Rewrite the data below, changing each "Task" to "Instruction" and keeping everything else identical. Leave the pictures out of your output.

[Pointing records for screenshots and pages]
....................

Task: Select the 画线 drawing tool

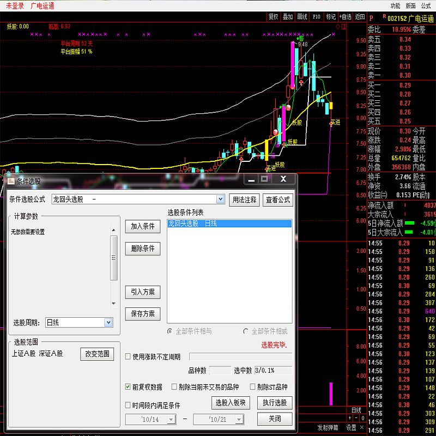Action: click(x=302, y=17)
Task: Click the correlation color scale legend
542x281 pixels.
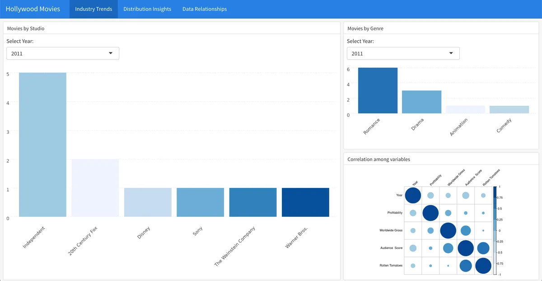Action: click(495, 230)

....................

Written reply
Instruction: Select the 画线 drawing tool

Action: click(x=302, y=17)
Instruction: Click the correlation color scale legend
542x281 pixels.
Action: click(495, 230)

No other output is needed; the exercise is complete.